→ **What to do**:
Lines holding the string "comment" are the ones to copy; find them all in the data.

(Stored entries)
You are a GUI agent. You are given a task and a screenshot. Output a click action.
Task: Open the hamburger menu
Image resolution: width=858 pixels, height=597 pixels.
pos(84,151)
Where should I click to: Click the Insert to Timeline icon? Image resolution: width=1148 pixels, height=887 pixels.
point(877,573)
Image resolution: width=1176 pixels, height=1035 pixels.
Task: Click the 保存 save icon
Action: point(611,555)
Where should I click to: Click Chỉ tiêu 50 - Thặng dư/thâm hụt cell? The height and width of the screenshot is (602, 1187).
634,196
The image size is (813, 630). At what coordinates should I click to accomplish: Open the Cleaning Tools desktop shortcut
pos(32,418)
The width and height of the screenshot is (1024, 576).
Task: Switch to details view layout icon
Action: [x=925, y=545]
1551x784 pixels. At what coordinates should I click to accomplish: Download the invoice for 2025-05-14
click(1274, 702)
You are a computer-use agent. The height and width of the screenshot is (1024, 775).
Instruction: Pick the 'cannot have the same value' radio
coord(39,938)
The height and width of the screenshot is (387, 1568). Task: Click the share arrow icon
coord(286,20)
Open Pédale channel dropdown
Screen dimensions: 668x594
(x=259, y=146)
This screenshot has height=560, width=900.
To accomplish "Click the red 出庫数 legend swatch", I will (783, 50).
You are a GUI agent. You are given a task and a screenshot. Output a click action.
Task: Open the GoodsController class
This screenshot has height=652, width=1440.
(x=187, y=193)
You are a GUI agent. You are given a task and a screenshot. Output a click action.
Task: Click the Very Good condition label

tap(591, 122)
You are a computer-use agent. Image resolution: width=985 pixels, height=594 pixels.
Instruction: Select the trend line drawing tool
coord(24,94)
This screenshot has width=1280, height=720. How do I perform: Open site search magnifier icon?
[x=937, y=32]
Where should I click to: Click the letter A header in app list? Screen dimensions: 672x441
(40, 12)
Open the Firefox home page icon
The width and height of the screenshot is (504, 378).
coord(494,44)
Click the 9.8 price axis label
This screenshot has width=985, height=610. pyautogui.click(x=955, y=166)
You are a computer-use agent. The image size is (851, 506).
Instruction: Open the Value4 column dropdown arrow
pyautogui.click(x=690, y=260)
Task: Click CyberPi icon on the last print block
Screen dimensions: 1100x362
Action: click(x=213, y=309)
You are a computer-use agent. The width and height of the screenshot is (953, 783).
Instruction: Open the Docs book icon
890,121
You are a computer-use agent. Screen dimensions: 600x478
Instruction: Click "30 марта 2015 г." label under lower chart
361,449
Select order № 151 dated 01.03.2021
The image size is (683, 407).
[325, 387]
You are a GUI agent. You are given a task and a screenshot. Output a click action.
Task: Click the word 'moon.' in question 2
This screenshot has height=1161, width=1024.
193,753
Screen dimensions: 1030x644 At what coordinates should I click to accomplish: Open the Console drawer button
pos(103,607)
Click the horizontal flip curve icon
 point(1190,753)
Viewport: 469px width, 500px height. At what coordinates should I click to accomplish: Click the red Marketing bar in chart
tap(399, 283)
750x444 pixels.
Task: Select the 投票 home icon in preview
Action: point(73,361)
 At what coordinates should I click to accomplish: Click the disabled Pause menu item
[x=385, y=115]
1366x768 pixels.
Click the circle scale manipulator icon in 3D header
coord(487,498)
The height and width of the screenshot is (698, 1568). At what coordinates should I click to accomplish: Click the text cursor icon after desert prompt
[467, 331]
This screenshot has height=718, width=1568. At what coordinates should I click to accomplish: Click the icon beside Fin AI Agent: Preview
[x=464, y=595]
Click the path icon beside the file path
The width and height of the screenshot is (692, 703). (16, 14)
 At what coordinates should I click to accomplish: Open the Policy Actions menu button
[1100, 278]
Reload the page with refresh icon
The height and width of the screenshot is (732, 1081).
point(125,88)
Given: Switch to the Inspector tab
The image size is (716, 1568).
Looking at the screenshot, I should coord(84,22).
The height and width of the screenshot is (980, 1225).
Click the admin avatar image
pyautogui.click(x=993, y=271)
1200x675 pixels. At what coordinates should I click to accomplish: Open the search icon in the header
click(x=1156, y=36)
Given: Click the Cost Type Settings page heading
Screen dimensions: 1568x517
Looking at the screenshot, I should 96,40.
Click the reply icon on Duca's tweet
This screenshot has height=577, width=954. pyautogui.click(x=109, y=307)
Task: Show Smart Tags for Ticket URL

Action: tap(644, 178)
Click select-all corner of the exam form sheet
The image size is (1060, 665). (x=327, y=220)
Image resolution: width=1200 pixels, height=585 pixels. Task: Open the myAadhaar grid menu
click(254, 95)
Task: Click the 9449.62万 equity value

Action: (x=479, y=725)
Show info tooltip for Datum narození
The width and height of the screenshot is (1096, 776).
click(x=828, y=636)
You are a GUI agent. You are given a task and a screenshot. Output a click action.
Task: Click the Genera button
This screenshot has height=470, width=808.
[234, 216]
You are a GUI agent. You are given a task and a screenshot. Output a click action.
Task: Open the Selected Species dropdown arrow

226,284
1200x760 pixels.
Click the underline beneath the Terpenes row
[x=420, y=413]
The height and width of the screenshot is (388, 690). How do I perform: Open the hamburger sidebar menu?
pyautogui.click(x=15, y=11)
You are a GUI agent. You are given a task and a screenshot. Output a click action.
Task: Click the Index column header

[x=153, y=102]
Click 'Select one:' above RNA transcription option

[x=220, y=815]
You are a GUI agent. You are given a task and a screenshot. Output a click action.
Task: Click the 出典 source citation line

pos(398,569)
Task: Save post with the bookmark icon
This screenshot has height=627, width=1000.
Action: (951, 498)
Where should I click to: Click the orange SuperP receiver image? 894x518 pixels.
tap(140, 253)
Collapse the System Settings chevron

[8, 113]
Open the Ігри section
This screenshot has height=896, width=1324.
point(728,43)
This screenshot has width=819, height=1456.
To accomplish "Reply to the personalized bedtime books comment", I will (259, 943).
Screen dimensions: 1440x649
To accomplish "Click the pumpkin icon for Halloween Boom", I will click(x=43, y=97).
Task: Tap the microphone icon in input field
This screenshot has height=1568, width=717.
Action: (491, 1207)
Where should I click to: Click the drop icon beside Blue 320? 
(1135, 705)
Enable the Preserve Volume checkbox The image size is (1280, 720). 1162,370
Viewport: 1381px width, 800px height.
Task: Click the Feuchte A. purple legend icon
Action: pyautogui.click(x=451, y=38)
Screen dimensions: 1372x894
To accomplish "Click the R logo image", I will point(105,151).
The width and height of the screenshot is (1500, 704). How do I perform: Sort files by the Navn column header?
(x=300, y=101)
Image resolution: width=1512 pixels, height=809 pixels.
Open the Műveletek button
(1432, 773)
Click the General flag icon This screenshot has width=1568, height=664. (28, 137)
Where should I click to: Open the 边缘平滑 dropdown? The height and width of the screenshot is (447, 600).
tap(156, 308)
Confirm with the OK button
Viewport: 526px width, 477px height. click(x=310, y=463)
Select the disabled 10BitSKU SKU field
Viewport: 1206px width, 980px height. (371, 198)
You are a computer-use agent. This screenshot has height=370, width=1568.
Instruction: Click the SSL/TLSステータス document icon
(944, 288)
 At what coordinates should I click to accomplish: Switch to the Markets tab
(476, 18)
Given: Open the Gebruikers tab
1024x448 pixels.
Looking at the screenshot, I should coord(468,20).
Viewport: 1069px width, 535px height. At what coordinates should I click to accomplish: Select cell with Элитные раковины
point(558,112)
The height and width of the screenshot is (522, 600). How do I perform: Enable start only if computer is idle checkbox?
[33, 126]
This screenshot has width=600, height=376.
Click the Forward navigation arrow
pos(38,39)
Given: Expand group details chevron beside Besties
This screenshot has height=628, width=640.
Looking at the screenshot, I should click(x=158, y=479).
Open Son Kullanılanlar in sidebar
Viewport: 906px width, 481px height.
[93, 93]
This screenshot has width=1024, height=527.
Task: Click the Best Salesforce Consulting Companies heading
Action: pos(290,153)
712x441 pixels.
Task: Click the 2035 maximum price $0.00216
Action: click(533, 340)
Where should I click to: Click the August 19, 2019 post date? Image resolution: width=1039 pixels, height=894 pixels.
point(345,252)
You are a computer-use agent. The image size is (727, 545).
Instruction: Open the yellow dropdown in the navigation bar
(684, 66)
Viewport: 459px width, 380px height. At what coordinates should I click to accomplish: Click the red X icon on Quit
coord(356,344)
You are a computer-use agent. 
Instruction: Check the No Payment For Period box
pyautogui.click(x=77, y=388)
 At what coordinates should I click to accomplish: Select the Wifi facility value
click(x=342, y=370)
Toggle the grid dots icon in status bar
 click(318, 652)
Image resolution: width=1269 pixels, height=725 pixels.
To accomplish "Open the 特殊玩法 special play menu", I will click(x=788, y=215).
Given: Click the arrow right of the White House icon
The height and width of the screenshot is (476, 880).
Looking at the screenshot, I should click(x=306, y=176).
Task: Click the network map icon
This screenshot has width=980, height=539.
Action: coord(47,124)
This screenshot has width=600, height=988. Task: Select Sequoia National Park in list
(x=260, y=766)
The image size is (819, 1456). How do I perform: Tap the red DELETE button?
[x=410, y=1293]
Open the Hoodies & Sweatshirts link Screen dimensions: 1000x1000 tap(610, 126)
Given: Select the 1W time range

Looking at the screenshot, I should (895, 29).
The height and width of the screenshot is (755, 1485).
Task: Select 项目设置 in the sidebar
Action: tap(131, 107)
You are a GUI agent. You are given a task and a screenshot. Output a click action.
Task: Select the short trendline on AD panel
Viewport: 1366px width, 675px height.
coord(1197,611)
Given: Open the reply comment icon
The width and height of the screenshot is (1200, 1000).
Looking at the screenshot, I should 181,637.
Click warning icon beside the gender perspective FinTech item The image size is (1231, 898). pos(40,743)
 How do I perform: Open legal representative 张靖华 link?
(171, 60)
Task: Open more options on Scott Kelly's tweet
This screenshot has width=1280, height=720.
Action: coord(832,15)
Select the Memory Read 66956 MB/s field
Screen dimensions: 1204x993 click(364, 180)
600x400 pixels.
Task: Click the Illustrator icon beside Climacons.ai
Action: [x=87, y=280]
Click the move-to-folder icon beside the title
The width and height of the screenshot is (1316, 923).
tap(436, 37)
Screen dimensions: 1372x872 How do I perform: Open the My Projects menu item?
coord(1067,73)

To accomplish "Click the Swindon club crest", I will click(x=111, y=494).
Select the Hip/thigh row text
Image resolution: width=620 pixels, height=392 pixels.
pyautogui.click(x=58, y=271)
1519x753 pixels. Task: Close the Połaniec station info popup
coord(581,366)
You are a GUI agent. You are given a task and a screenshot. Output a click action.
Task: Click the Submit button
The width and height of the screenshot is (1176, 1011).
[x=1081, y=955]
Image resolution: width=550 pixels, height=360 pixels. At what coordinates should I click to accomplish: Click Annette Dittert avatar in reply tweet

→ **Response below**:
To accomplish "Reply to the personalized bedtime books comment", I will (259, 943).
Given: Open the reply comment icon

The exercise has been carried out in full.